Exercise task:
Extract word for word the lines from the one containing "You are a GUI" through the end of the rows below. Omit the pictures from your answer.

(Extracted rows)
◆ ◆ ◆ ◆
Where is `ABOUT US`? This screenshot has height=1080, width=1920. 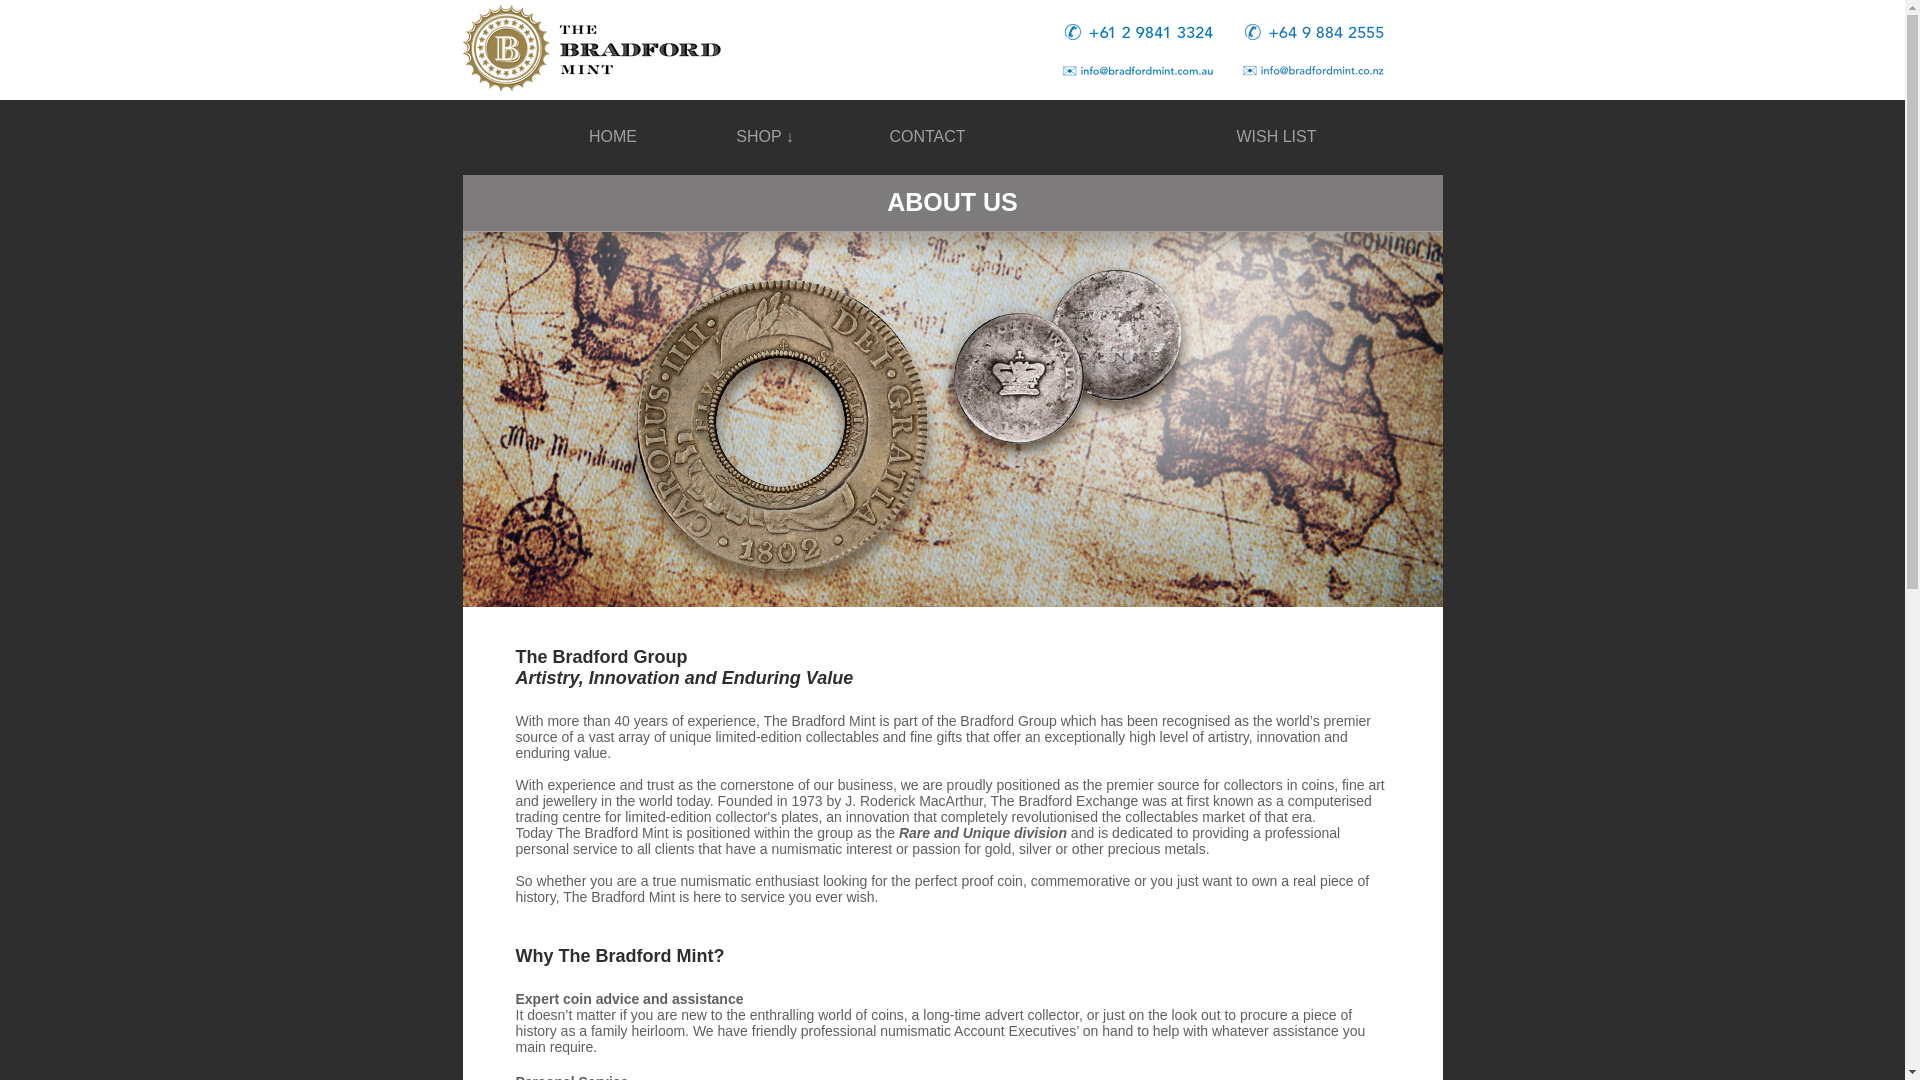 ABOUT US is located at coordinates (1100, 136).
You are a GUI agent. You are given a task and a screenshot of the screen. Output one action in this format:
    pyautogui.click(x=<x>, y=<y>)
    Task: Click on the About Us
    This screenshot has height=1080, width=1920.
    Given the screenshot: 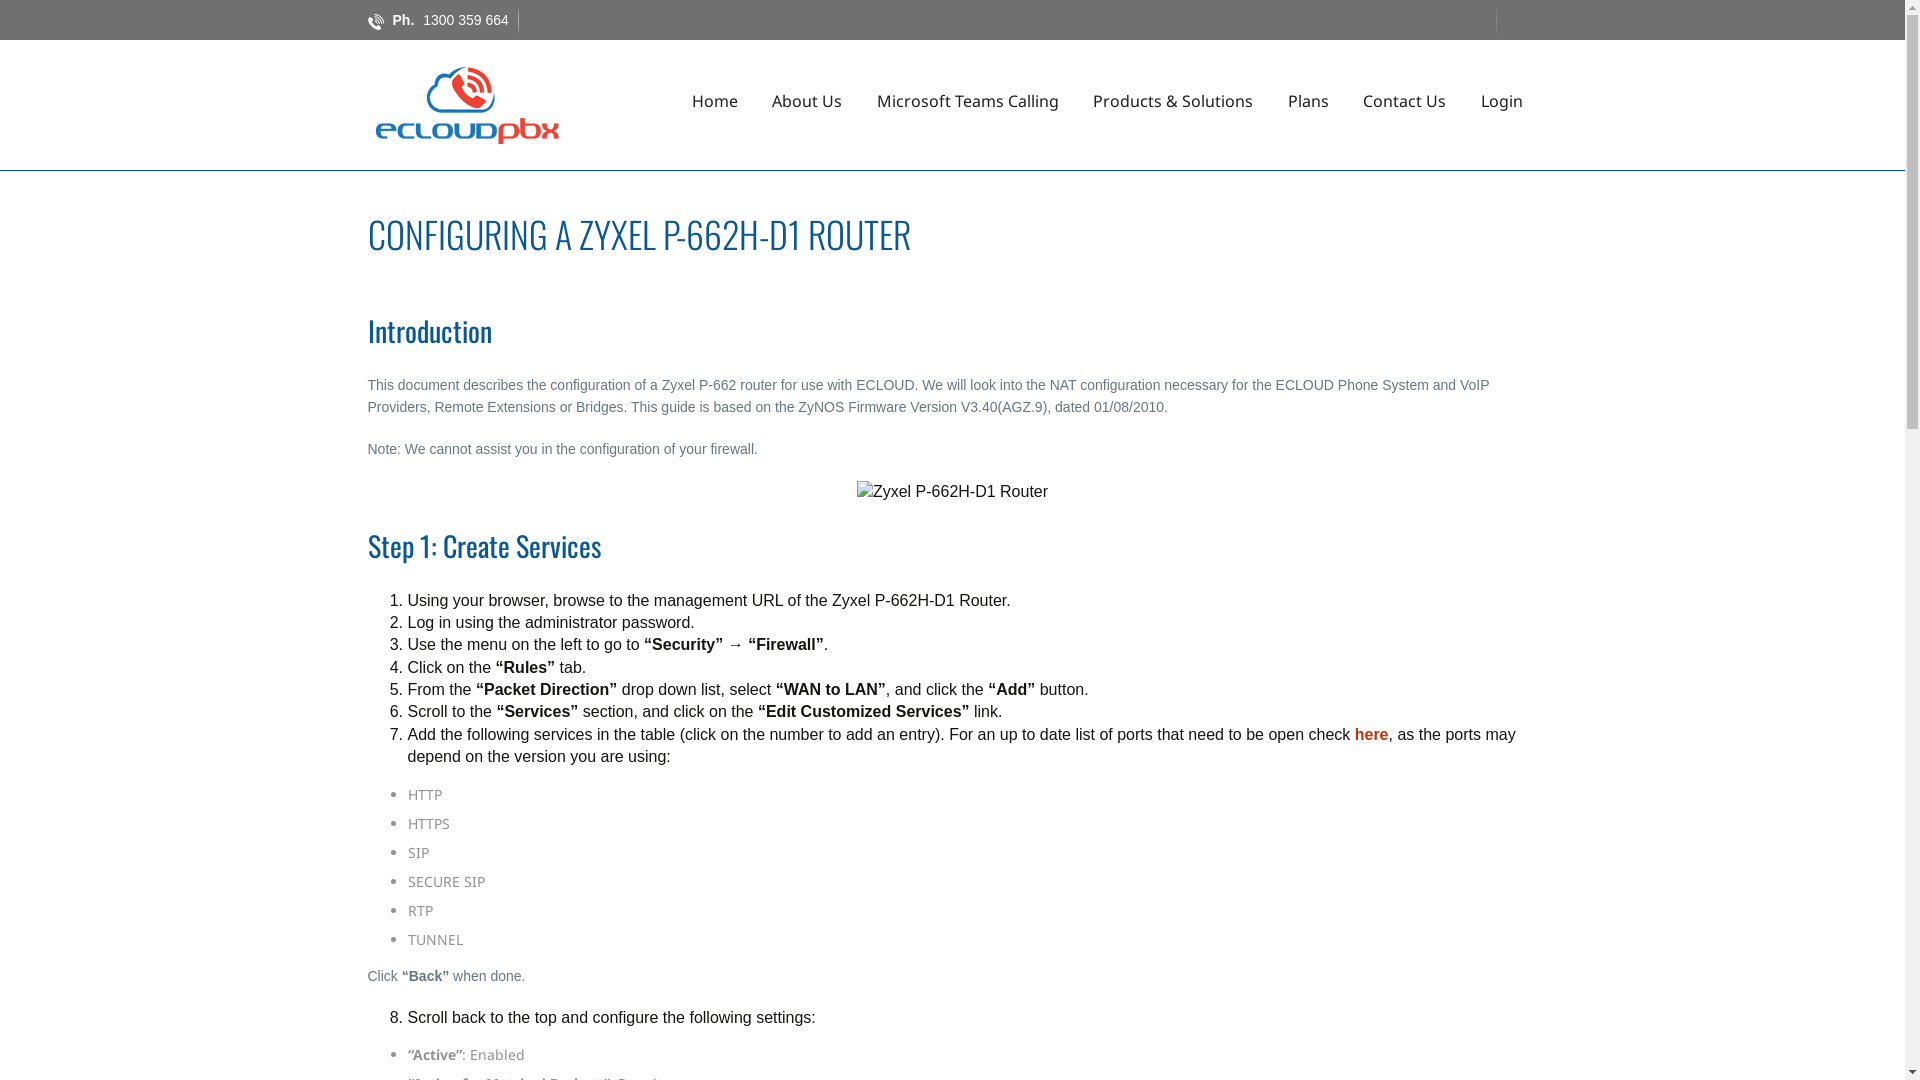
◆ ◆ ◆ ◆
Expected answer:
You are a GUI agent. You are given a task and a screenshot of the screen. Output one action in this format:
    pyautogui.click(x=<x>, y=<y>)
    Task: Click on the About Us
    This screenshot has height=1080, width=1920.
    Given the screenshot: 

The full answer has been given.